Efficient bloom filter like data structure, based on the Rank Select Quotient Filter (RSQF).

This is a small and flexible general-purpose AMQ-Filter. It not only supports approximate membership testing like a bloom filter but also deletions, merging, resizing and serde serialization.

  • High performance
  • Supports removals
  • Extremely compact, more so than comparable filters
  • Can be created with a initial small capacity and grow as needed
  • (De)Serializable with serde
  • Portable Rust implementation
  • Only verifiable usages of unsafe

This data structure is similar to a hash table that stores fingerprints in a very compact way. Fingerprints are similar to a hash values, but are possibly truncated. The reason for false positives is that multiple items can map to the same fingerprint. For more information see the quotient filter Wikipedia page that describes a similar but less optimized version of the data structure. The actual implementation is based on the Rank Select Quotient Filter (RSQF).

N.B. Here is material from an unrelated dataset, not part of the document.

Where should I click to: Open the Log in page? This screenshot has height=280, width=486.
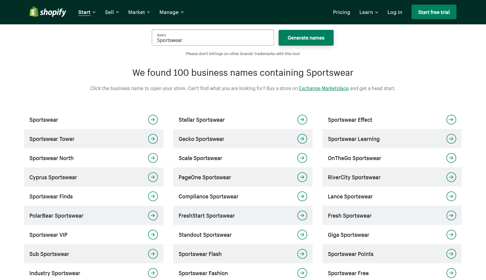click(x=394, y=12)
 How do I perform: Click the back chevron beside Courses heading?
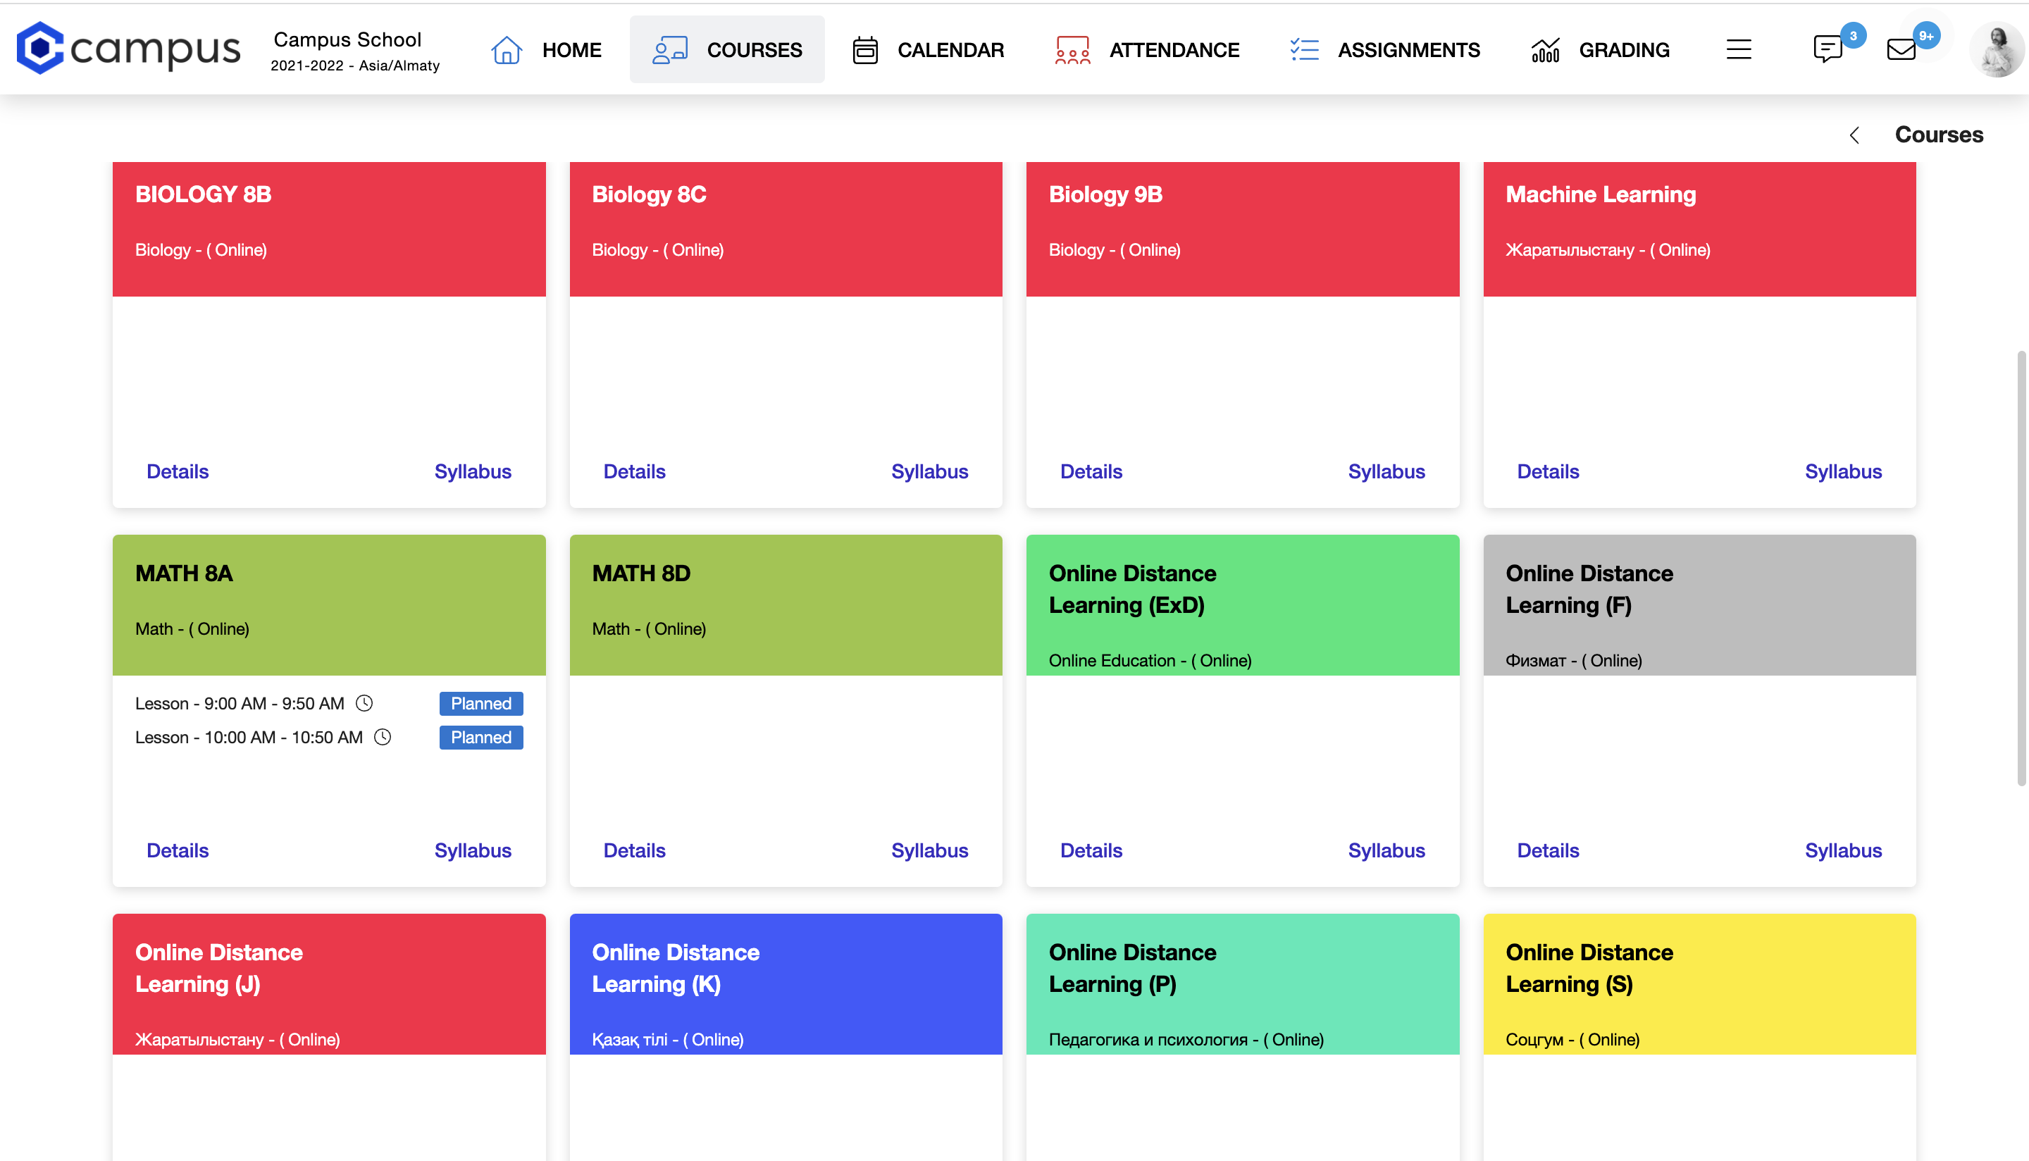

The public API also exposes a fingerprint API, which can be used to succinctly store u64 hash values.

Example

let mut f = qfilter::Filter::new(1000000, 0.01);
for i in 0..1000 {
    f.insert(i).unwrap();
}
for i in 0..1000 {
    assert!(f.contains(i));
}

Hasher

The hashing algorithm used is xxhash3 which offers both high performance and stability across platforms.

Filter size

For a given capacity and error probability the RSQF may require significantly less space than the equivalent bloom filter or other AMQ-Filters.

Bits per item Error probability when full Bits per item (Cont.) Error (cont.)
3.125 0.362 19.125 6.87e-06
4.125 0.201 20.125 3.43e-06
5.125 0.106 21.125 1.72e-06
6.125 0.0547 22.125 8.58e-07
7.125 0.0277 23.125 4.29e-07
8.125 0.014 24.125 2.15e-07
9.125 0.00701 25.125 1.07e-07
10.125 0.00351 26.125 5.36e-08
11.125 0.00176 27.125 2.68e-08
12.125 0.000879 28.125 1.34e-08
13.125 0.000439 29.125 6.71e-09
14.125 0.00022 30.125 3.35e-09
15.125 0.00011 31.125 1.68e-09
16.125 5.49e-05 32.125 8.38e-10
17.125 2.75e-05 .. ..
18.125 1.37e-05 .. ..

Compatibility between versions 0.1 and 0.2

Version 0.2 changed public APIs (e.g. fallible constructors) which required a major version bump.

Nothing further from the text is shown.